Tradisi Balon Udara saat Lebaran: Sempat Dilarang, Kini Diizinkan Asal Diikat

Tradisi | 30 April 2022, 09:52 WIB
Ilustrasi balon udara. (Sumber: Shutterstock Via Kompas.com)

JAKARTA, KOMPAS.TV - Berbagai darah di Indonesia merayakan Lebaran dengan tradisinya masing-masing.

Di beberapa daerah, seperti Ponorogo, Pekalongan, Trenggalek, Kulon Progo, Wonosobo, hingga Sumenep, Lebaran identik dengan penerbangan balon udara.

Di Ponorogo sendiri, tradisi menerbangkan balon udara saat Lebaran telah menjadi tradisi turun temurun selama lebih dari 500 tahun.

Mengutip dari akun Twitter BPNB DIY, Sabtu (30/4/2022), tradisi menerbangkan balon udara dulu dikenal sebagai Umbulan.

Tradisi ini diadopsi dari kebiasaan masyarakat Ponorogo yang pada abad ke-15 didominasi oleh pemeluk Buddha.

Baca Juga: Harga Tiket Pesawat Jakarta-Aceh Capai Rp9,6 Juta, Lion Air Group: Masih Sesuai Ketentuan

Sejarah singkat

Bupati pertama Ponorogo sekaligus pendakwah, Batara Katong, mengubah tradisi tersebut menjadi tradisi yang diterbangkan setiap Lebaran.

Saat itu, balon udara dibuat dengan kertas yang dirangkai dan disambung menggunakan putih kulit telur atau nasi hingga membentuk lingkaran. 

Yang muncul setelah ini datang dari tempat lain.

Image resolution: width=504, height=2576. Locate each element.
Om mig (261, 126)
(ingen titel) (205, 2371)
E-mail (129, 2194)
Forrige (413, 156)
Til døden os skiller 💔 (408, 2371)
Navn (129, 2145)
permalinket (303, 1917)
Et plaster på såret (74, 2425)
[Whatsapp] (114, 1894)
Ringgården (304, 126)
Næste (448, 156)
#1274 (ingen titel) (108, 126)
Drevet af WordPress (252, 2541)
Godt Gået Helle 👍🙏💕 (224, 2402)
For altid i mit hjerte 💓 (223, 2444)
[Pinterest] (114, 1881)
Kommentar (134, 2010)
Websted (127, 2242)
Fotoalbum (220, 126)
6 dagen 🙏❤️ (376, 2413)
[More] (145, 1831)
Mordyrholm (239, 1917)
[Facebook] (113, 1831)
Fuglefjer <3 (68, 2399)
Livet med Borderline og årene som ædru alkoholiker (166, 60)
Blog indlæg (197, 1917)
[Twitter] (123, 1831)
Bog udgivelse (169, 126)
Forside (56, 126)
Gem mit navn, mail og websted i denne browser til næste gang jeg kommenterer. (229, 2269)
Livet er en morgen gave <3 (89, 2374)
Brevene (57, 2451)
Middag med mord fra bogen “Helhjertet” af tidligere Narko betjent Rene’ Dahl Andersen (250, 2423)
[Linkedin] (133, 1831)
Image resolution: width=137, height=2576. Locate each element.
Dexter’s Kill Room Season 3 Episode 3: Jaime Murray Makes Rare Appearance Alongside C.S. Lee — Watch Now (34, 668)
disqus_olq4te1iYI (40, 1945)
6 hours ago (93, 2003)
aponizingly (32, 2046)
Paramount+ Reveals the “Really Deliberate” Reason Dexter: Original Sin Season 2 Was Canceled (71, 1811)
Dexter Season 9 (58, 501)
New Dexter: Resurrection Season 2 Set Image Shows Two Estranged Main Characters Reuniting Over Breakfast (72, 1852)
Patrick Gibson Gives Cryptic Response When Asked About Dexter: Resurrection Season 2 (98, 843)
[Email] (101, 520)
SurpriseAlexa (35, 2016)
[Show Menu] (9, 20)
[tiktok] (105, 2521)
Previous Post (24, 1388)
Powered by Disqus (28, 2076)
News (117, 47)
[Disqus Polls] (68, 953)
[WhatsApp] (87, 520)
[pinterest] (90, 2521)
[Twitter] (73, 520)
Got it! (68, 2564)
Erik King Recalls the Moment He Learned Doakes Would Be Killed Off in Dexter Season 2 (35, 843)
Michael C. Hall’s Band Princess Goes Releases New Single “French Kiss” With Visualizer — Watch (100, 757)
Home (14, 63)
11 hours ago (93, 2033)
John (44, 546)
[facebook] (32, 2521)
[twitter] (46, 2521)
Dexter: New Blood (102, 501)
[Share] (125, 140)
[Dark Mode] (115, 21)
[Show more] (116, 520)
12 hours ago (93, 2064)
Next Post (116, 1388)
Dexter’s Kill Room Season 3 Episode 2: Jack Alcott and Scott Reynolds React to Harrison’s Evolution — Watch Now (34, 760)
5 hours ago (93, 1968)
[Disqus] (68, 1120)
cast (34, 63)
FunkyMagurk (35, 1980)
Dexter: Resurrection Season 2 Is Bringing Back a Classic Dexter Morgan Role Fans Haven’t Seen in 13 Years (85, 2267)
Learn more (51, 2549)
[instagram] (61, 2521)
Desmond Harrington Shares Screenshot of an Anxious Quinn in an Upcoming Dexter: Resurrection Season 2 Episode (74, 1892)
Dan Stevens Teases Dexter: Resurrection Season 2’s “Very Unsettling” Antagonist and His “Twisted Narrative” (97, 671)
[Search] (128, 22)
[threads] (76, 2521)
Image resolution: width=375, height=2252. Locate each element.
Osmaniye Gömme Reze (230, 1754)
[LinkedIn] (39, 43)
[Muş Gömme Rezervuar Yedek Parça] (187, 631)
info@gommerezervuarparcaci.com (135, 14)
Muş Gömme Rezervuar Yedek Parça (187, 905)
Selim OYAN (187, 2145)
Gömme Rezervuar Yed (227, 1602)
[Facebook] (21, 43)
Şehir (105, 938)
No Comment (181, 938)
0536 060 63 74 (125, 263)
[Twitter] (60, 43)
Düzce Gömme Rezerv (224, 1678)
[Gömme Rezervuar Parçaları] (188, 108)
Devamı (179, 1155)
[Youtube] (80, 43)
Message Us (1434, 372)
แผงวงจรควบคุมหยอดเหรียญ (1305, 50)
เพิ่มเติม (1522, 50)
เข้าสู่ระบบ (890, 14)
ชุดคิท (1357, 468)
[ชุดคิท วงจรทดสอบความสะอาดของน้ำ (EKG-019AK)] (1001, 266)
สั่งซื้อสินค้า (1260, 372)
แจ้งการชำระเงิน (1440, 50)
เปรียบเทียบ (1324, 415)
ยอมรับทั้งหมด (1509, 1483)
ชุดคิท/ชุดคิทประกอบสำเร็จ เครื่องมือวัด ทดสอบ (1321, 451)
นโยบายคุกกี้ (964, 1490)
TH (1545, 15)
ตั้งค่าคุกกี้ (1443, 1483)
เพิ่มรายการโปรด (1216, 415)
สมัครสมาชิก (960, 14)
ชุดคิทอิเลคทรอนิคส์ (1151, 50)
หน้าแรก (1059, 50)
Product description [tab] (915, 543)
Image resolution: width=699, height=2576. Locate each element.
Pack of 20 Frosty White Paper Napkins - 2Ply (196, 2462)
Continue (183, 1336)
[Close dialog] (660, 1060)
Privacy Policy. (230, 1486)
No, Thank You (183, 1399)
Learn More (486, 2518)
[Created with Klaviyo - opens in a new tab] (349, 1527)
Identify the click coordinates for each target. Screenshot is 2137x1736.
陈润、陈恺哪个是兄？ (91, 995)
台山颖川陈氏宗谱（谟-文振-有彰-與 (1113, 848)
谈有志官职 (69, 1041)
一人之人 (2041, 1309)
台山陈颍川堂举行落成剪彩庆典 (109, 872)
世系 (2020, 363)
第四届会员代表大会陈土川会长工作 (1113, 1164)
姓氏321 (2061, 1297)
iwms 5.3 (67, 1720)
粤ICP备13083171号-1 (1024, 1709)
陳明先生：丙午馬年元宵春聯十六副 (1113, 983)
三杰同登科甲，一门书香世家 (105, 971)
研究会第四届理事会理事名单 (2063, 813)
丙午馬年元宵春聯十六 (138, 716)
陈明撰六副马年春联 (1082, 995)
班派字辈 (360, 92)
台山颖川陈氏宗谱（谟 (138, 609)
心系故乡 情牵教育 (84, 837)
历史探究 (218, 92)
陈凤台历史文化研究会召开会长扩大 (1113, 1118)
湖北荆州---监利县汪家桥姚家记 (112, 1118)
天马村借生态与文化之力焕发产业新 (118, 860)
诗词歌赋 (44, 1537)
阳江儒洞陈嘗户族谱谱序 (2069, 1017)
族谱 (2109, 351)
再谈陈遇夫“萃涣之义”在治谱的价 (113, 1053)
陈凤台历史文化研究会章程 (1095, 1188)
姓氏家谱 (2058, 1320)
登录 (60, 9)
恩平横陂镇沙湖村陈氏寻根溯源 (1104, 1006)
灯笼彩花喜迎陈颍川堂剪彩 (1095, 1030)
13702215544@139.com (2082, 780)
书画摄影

Menerbangkan balon udara bukan hanya sebagai perayaan atau hiburan semata, tetapi bernilai filosofis yang tinggi. 

Saat masyarakat secara bersama-sama melepaskan balon tersebut ke udara menggunakan api, akan ada asap hitam yang membumbung tinggi.

Asap hitam tersebut menjadi wujud dosa manusia yang tak luput dari setiap kehidupan.